His troupe will give its first performance on Wednesday at the Shahrzad Theater Complex, which will host the group until July 1.

Nima Hashemiseresht, Hedyeh Hashemi, Kimia Khalaj, Ali Riahi and Donya Madani are the main members of the cast.

The group will perform “Whose Life Is It Anyway?” based on a Persian translation by Ahmad Kasaipur. 

The play has been staged by several other Iranian directors.

Farid Adhami directed it at Tabriz Theater in the northwestern Iranian city of Tabriz in 2019.

In addition, Askan Kheilnejad staged the play at Tehran’s Iranshahr Theater Complex in 2014. Ken Harrison was portrayed by Navid Mohammadzadeh, the winner of the Orizzonti Award for Best Actor for his role in “No Date, No Signature” at the 74th Venice Film Festival in 2017.  

It is a play Clark adapted from his 1972 television play of the same title. The stage version premiered in 1978 at the Mermaid Theatre in London, and subsequently opened on Broadway in 1979. The play involves a sculptor who is paralyzed.

Set in a hospital room, the action revolves around Ken Harrison, a sculptor by profession, who was paralyzed from the neck down in a car accident and is determined to be allowed to die. 

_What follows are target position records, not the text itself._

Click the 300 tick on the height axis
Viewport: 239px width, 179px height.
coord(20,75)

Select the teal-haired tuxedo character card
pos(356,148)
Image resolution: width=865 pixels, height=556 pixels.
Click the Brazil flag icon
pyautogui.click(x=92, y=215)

Clark presents arguments both in favor of and opposing euthanasia and to what extent government should be allowed to interfere in the life of a private citizen. 

In portraying Ken as an intelligent man with a useless body, he leaves the audience with conflicting feelings about his desire to end his life.

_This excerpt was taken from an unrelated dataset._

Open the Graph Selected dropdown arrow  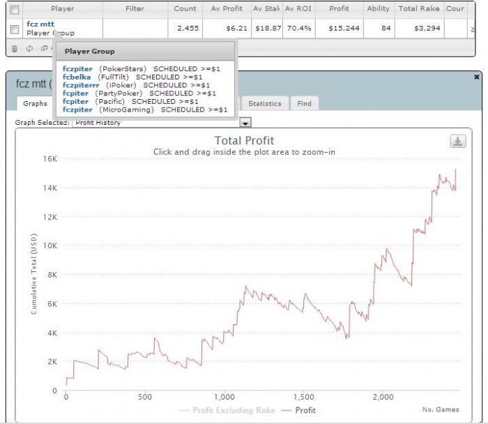(245, 123)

A film adapted by Reginald Rose and directed by John Badham was released in 1981, starring Richard Dreyfuss, John Cassavetes and Christine Lahti.

Author David Benedictus adapted the play into a novel, which was also released in 1981.

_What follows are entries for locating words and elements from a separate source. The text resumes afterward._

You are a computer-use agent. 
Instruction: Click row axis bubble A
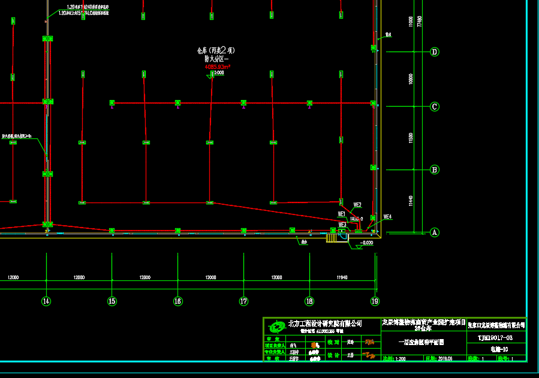tap(435, 232)
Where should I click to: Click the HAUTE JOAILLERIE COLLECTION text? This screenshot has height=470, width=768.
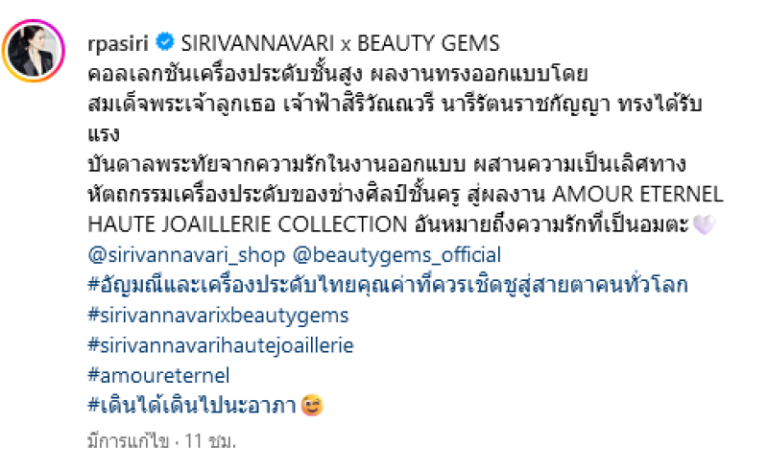tap(248, 224)
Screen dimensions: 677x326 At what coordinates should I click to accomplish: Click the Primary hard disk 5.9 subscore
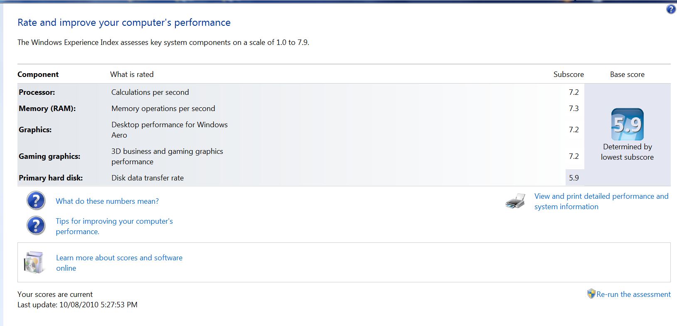(x=574, y=178)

Clark, best known for “Whose Life Is It Anyway?”, was born in Bristol, United Kingdom, the son of a blacksmith. 

He was educated at the University of Nottingham. He married Maggie Clark, his first wife, and raised two sons. Clark has taught in schools, colleges and universities and was a member of the Drama Department at the University of Hull from 1968 to 1972.

His credits also include other television plays including “Easy Go”, “Operation Magic Carpet”, “The Saturday Party” and “The Country Party”.